▸ **Extract to read**:
+++

Wagin Woolorama cancellation shows how ‘critically important’ it is for regional events to go ahead next year
In this new world where nothing seems the same, the Wagin Woolorama was one thing we could look forward to.
For exhibitors, trade representatives, businesses and visitors, the Woolorama is a 12-month plan.
The president, committee and volunteers should be held in high esteem for the way they navigated their way through a difficult situation.
Having held the event during the past two years of uncertainty, this year, for all intents and purposes, promised to be the most certain of all.
The virus keeps sending down curve balls and making us accept rules which seem illogical to the way we have been living our day-to-day lives.
The changing landscape has meant the Woolorama has had to be cancelled because it does not fit the Government’s health advice for large crowds.
I worked with the president and the committee for a couple of days to try to work out how they could keep the event going within the strict rules.
Once critical agencies pulled out because of the risk of infection to their workers, it was obvious the Wagin Woolorama could not proceed.

+++

▸ **Excerpted data**:
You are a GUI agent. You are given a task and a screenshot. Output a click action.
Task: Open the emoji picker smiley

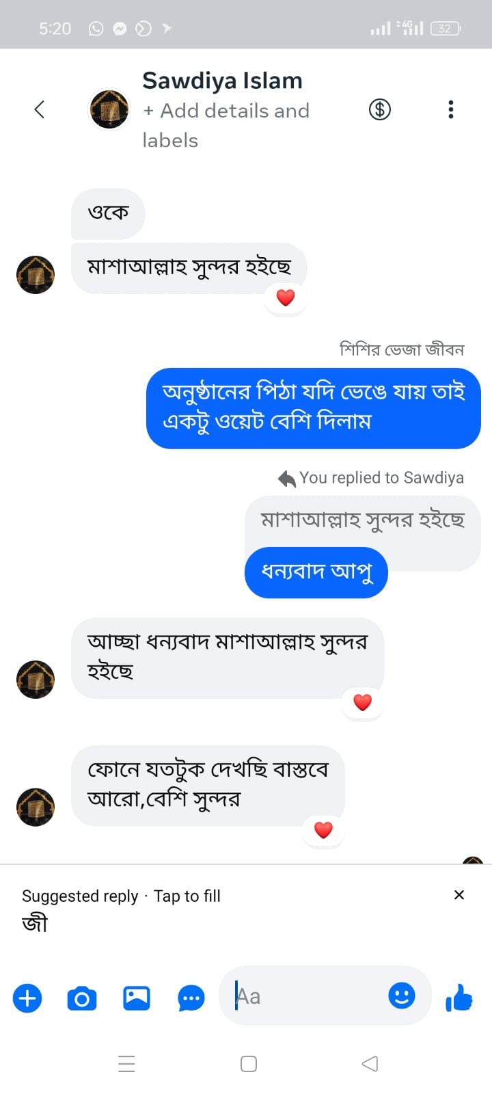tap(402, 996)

+++

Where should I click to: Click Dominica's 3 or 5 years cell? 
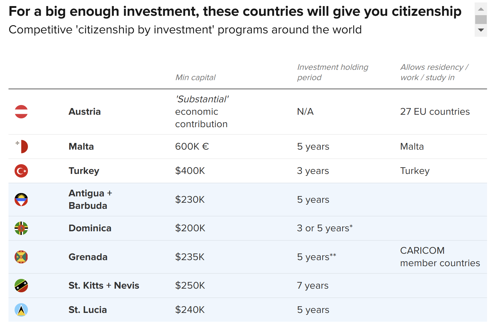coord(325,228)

+++

▸ **Work task**: According to the Woolorama article, for which groups is the event a 12-month plan? List every one.

▸ **Response box**: Exhibitors, trade representatives, businesses and visitors.